From a system design perspective, these findings highlight the importance of explicit reasoning control, guided problem solving, and sustained engagement in LLM-based conversational systems. The strong perceptions of learning support align with the design choice to enforce stepwise reasoning and integrate visualization into the tutoring workflow. However, these results are preliminary and reflect short term, first use perceptions. Future work should complement acceptance evidence with objective task and learning measures, such as solution accuracy, quality of intermediate problem-solving steps, time to solution, and retention or transfer. Larger samples would also enable more reliable PLS SEM analyses to examine indirect effects, group differences, and changes over sustained use.
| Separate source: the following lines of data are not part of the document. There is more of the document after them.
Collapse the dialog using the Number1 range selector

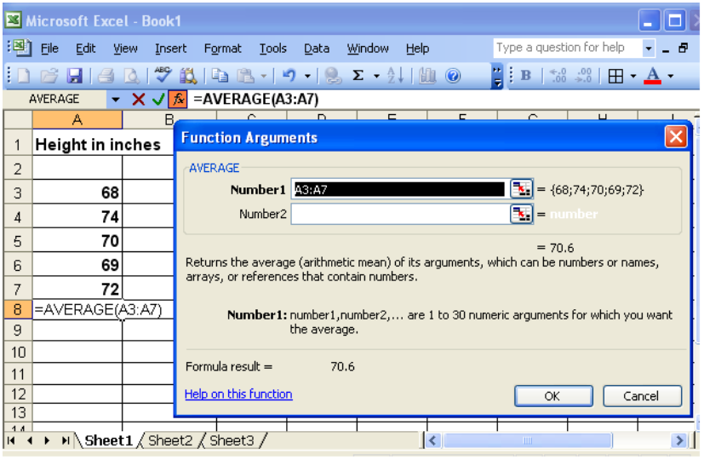(520, 189)
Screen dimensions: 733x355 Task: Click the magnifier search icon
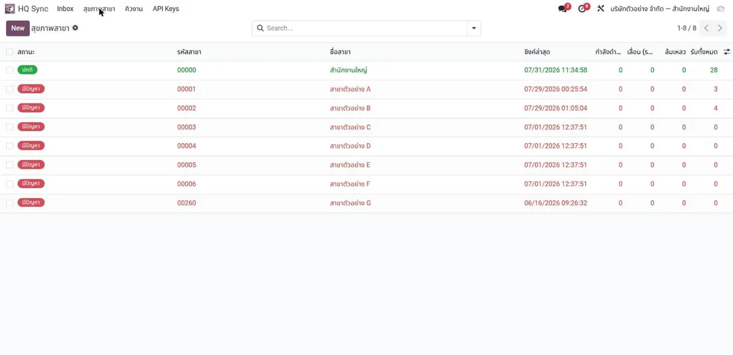click(260, 28)
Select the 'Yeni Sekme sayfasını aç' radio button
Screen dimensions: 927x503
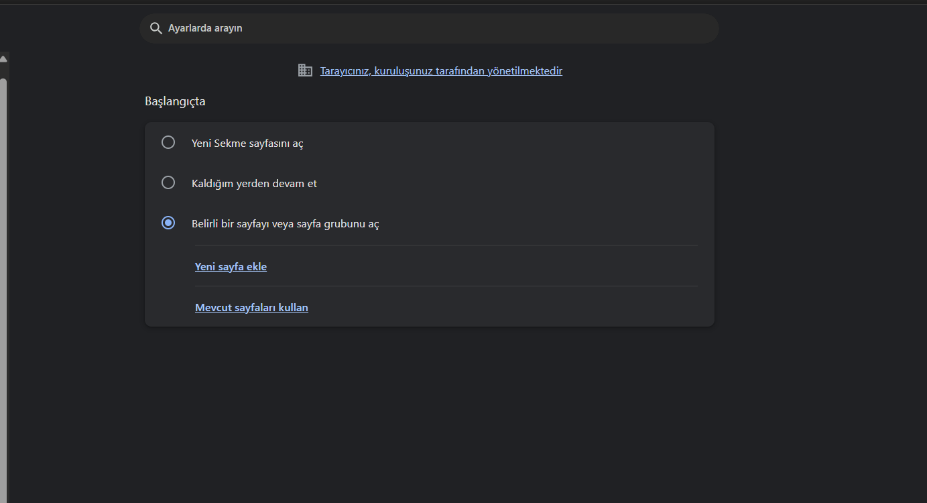(x=168, y=142)
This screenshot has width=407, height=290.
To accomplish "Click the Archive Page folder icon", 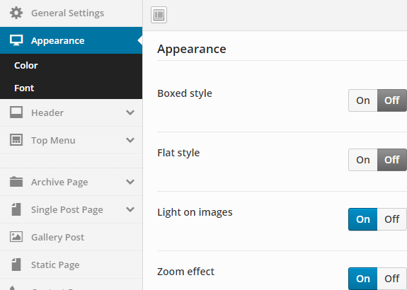I will (x=16, y=182).
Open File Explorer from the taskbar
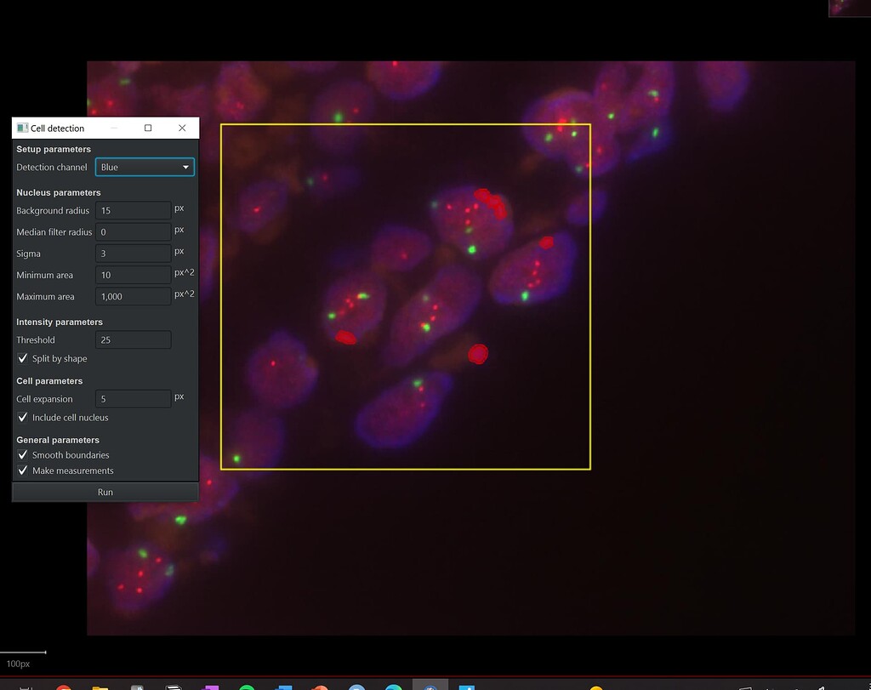Image resolution: width=871 pixels, height=690 pixels. coord(101,686)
Overall, perceived value appears to depend more on interaction architecture that supports structured and transparent reasoning than on generative fluency alone.
In comparison with other similar systems, SPARK_AI can be situated in relation to several recent LLM-based tutoring architectures. Similar to Khanmigo, it is intended to support learning through guided interaction rather than direct answer delivery; however, whereas Khanmigo is embedded in Khan Academy’s broader multi-subject learning ecosystem and is presented as an AI tutor that prompts students to think critically without simply providing answers, SPARK_AI places stronger emphasis on explicit control of reasoning progression in mathematics-focused dialog (Khan Academy, 2023) [
74].
In contrast to systems embedded within predefined content structures, SPARK_AI supports more flexible, user-initiated problem exploration. SPARK_AI also shares important pedagogical ground with TALPer, which combines Socratic dialog and Pólya’s problem-solving strategy within the Taiwan Adaptive Learning Platform, but differs in targeting older learners and in framing support through a more explicit reasoning-control architecture with a distinct hint policy and optional tool-mediated visualization support [
15]. A further point of comparison is SocraticLM, which advances a Socratic, thought-provoking teaching paradigm through multi-round tutoring dialogs; compared with such approaches, SPARK_AI is less centered on model-level teaching-style generation and more on reproducible interaction design that regulates how support unfolds across phases of problem solving [
75]. Finally, unlike recent LLM tutoring architectures that emphasize personalization, learned pedagogical response generation, or model-level optimization of student outcomes, SPARK_AI foregrounds reproducible reasoning control at the interaction-design level through pedagogically constrained orchestration rather than personalization or model fine-tuning alone [
76]. This distinction is particularly important in mathematical problem solving, where the structure and progression of reasoning play an important role in learning. From this perspective, the main contribution of SPARK_AI lies not in claiming general superiority over other AI tutors, but in offering a transparent and controllable architecture for process-oriented mathematical reasoning support.